Land Survey Records in the Willamette Valley were initially documented by surveyors from the U.S. Federal Land Office to subdivide “newly claimed” settlement land in the 1850s. Two hundred fifty-two square miles were surveyed and divided into 36 mile-square sections. Habeck identifies specific methods and protocols that each surveyor had to conduct when documenting and dividing sections of land. “Bearing trees” were identified at each of the section's four corners to act as locators for section corner markers. These trees were recorded by common name, diameter, and relative distance and direction from other bearing trees. Surveyors also recorded landscape features, vegetation type, soil and geology characteristics of the area. Treeless boundaries were marked by earth or rock mounds and surveyors were instructed to plant fruiting trees in these places to mark boundaries for the future. From these records, the Land Office developed a generalized vegetation map of the Willamette Valley, identifying the distribution of five major vegetation types: 1) Oak opening, 2) Oak forest, 3) Douglas-fir forest, 4) Bottomland forest and 5) Prairie.

Habeck discusses the 1850s survey results of each of these vegetation-type areas in terms of dominant species and compares vegetation to that of the 1960s. The oak opening vegetation area was recorded as a mixture of grasses, shrubs and some oak trees. Comparatively, Habeck's 1961 study observes very few oak openings and claims these have been disturbed by grazing or become oak forests with the absence of regular Native American burning. Garry oaks, Douglas-firs, red alders and laurels dominated the oak forest vegetation area. Habeck finds that this area, too, has undergone change from cutting and grazing by 1961, and also records the presence of more big-leaf maples and dominant Douglas-fir stands.
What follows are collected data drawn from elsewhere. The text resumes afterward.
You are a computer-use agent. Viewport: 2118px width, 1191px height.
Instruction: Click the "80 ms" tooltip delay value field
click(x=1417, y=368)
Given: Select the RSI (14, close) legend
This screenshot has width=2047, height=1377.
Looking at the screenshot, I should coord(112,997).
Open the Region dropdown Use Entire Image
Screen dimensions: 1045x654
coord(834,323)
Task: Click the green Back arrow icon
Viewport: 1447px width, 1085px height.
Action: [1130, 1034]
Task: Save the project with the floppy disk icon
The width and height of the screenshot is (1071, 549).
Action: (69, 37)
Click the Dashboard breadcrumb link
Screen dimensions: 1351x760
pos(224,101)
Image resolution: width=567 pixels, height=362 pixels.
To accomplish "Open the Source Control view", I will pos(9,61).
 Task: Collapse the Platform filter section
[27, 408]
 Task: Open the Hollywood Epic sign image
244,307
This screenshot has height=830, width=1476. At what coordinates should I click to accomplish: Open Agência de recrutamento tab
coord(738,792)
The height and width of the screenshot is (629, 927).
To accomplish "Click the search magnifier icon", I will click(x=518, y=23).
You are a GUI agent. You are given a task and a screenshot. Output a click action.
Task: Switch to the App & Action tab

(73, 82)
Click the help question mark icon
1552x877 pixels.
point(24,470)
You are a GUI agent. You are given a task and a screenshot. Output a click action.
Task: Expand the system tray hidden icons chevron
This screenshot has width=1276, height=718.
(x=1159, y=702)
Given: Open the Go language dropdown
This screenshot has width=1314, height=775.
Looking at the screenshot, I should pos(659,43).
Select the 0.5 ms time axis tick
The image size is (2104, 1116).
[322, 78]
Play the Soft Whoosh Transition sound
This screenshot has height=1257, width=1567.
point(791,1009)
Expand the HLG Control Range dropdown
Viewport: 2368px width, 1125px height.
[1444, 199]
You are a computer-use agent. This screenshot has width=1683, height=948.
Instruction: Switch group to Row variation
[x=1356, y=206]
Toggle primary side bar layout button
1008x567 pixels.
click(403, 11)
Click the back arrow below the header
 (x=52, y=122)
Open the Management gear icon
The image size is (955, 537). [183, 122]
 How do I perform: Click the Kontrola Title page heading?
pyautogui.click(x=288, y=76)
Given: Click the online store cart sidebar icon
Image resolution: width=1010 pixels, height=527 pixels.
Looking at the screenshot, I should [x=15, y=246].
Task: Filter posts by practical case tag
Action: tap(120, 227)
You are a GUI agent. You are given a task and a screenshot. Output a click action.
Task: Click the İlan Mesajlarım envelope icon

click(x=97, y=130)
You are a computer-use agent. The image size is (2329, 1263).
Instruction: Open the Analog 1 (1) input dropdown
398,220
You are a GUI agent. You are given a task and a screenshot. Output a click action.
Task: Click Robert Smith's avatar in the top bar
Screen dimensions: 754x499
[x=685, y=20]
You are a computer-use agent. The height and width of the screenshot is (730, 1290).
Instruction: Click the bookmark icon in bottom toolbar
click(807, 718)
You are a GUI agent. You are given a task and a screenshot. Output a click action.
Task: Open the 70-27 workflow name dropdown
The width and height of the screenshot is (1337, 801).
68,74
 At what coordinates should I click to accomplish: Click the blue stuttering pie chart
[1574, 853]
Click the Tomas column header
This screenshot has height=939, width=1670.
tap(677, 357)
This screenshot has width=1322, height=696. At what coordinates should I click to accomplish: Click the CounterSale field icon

The 1850s survey of Douglas-fir stands records this tree's dominance on the eastern and western edges of the valley, along the Cascade and Coastal ranges. A very distinct forest line was observed, thought to be a result of controlled land burning. The bottomland forest vegetation area was recorded as the Willamette River floodplain that was home to Oregon and white ashes, black cottonwood, and a few Douglas-firs and big-leaf maples.

Understory shrubs included Oregon grape, salmonberry, elderberry, rose, hardhack, ninebark and non-woody ferns. By 1961, flood control from dams and agriculture had limited the extent of this vegetation area considerably. The prairie composed the largest recorded area from the 1850s survey. Low wet prairies and upland prairies were home to hazel, Oregon grape, rose, ninebark, grasses and ferns.

Habeck presents an interesting study from 1919 by Nelson of species abundance in this same prairie area (60 years after European-American settlement). Of the 106 grass species identified by Nelson, 55 were introduced and only 51 were native. Habeck reluctantly concludes that “Very little of the original vegetation remains at this time” in the Willamette Valley.


Habeck's research and study provide important information about some of the earliest European-American documentation of vegetation in the Willamette Valley. His comparison of this information with his own study conducted 100 years later is an important resource for our own comparisons, over 150 years later. There are several problems with Habeck's work that we should consider. The term“original vegetation” is used to indicate pre-settlement (by Euro-Americans) vegetation. It is assumed that persistent land burning by the Kalapuya Native Americans did not change vegetation types, only vegetation absence or presence in certain areas. Habeck does not tell us when “original” began in history. In other words, he does not consider the dynamic and successive environmental process that shaped the Willamette Valley. Also, Habeck does not outline his own methods of research. His comparisons of information from the 1850s surveys with his own in the 1960s seem arbitrary. He provides no scientific evidence of these changes other than his own perception of them. Overall, this work provides a general picture of the dominant environmental types and plant species of the Willamette Valley at the time of European-American settlement and is helpful for understanding and assessing human environmental impacts.